What to work on:
Restate the data exactly, with nothing altered.

Stored data:

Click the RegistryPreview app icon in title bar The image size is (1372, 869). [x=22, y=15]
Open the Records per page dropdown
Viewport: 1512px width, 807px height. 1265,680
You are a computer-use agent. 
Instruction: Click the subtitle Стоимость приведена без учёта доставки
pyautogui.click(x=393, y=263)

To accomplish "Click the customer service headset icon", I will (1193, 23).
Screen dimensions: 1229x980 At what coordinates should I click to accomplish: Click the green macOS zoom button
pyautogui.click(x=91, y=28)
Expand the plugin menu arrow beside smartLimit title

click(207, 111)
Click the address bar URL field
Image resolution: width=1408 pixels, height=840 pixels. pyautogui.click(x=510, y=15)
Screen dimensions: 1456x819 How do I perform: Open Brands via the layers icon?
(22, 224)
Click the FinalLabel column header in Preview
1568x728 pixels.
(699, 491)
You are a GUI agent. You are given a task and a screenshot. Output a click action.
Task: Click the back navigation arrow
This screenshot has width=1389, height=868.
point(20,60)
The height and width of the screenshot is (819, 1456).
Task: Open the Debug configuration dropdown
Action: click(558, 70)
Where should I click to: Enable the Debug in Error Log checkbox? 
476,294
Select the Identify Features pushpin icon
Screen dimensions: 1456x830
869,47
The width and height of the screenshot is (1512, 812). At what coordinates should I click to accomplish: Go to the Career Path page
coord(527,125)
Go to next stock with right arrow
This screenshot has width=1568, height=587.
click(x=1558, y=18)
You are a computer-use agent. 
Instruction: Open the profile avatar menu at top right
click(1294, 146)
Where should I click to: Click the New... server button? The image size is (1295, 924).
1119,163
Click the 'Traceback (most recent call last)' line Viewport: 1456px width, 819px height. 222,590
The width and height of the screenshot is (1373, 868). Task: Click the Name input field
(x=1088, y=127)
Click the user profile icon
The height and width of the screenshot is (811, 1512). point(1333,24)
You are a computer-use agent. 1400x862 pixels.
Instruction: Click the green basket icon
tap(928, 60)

Completed task:
Click the RegistryPreview app icon in title bar The image size is (1372, 869). [x=22, y=15]
Open the Records per page dropdown
Viewport: 1512px width, 807px height. 1265,680
You are a computer-use agent. 
Instruction: Click the subtitle Стоимость приведена без учёта доставки
pyautogui.click(x=393, y=263)

To accomplish "Click the customer service headset icon", I will (1193, 23).
Screen dimensions: 1229x980 At what coordinates should I click to accomplish: Click the green macOS zoom button
pyautogui.click(x=91, y=28)
Expand the plugin menu arrow beside smartLimit title

click(207, 111)
Click the address bar URL field
Image resolution: width=1408 pixels, height=840 pixels. pyautogui.click(x=510, y=15)
Screen dimensions: 1456x819 How do I perform: Open Brands via the layers icon?
(22, 224)
Click the FinalLabel column header in Preview
1568x728 pixels.
(699, 491)
You are a GUI agent. You are given a task and a screenshot. Output a click action.
Task: Click the back navigation arrow
This screenshot has width=1389, height=868.
point(20,60)
The height and width of the screenshot is (819, 1456).
Task: Open the Debug configuration dropdown
Action: click(558, 70)
Where should I click to: Enable the Debug in Error Log checkbox? 
476,294
Select the Identify Features pushpin icon
Screen dimensions: 1456x830
869,47
The width and height of the screenshot is (1512, 812). At what coordinates should I click to accomplish: Go to the Career Path page
coord(527,125)
Go to next stock with right arrow
This screenshot has width=1568, height=587.
click(x=1558, y=18)
You are a computer-use agent. 
Instruction: Open the profile avatar menu at top right
click(1294, 146)
Where should I click to: Click the New... server button? The image size is (1295, 924).
1119,163
Click the 'Traceback (most recent call last)' line Viewport: 1456px width, 819px height. 222,590
The width and height of the screenshot is (1373, 868). Task: Click the Name input field
(x=1088, y=127)
Click the user profile icon
The height and width of the screenshot is (811, 1512). point(1333,24)
You are a computer-use agent. 1400x862 pixels.
Instruction: Click the green basket icon
tap(928, 60)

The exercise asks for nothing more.